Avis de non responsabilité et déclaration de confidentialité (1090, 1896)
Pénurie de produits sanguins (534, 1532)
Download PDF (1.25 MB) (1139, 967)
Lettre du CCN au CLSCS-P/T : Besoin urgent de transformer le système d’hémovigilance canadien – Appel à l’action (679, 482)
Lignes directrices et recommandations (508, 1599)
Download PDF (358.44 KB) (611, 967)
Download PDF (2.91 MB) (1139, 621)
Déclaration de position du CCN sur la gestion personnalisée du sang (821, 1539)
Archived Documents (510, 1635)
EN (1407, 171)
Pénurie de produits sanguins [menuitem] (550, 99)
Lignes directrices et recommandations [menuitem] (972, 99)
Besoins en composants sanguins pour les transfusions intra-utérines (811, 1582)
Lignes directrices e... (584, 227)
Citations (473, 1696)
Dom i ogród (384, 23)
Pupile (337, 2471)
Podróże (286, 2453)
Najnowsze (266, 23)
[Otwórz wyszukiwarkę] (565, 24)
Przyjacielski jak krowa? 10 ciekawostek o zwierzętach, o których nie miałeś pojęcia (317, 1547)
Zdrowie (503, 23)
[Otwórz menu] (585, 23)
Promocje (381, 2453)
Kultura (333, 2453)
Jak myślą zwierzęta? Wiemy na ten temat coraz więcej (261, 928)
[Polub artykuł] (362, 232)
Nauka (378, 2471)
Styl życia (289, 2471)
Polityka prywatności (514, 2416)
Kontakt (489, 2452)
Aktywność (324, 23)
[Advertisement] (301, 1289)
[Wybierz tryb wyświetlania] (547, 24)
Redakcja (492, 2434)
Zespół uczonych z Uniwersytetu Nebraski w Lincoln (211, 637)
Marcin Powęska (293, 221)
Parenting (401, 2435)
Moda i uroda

--

=== Instructions for the task ===
Lines from the one containing "Pupile (337, 2471)" through the end of the data above must be written out exactly, and no other lines are needed.

=== Result of the exercise ===
Pupile (337, 2471)
Podróże (286, 2453)
Najnowsze (266, 23)
[Otwórz wyszukiwarkę] (565, 24)
Przyjacielski jak krowa? 10 ciekawostek o zwierzętach, o których nie miałeś pojęcia (317, 1547)
Zdrowie (503, 23)
[Otwórz menu] (585, 23)
Promocje (381, 2453)
Kultura (333, 2453)
Jak myślą zwierzęta? Wiemy na ten temat coraz więcej (261, 928)
[Polub artykuł] (362, 232)
Nauka (378, 2471)
Styl życia (289, 2471)
Polityka prywatności (514, 2416)
Kontakt (489, 2452)
Aktywność (324, 23)
[Advertisement] (301, 1289)
[Wybierz tryb wyświetlania] (547, 24)
Redakcja (492, 2434)
Zespół uczonych z Uniwersytetu Nebraski w Lincoln (211, 637)
Marcin Powęska (293, 221)
Parenting (401, 2435)
Moda i uroda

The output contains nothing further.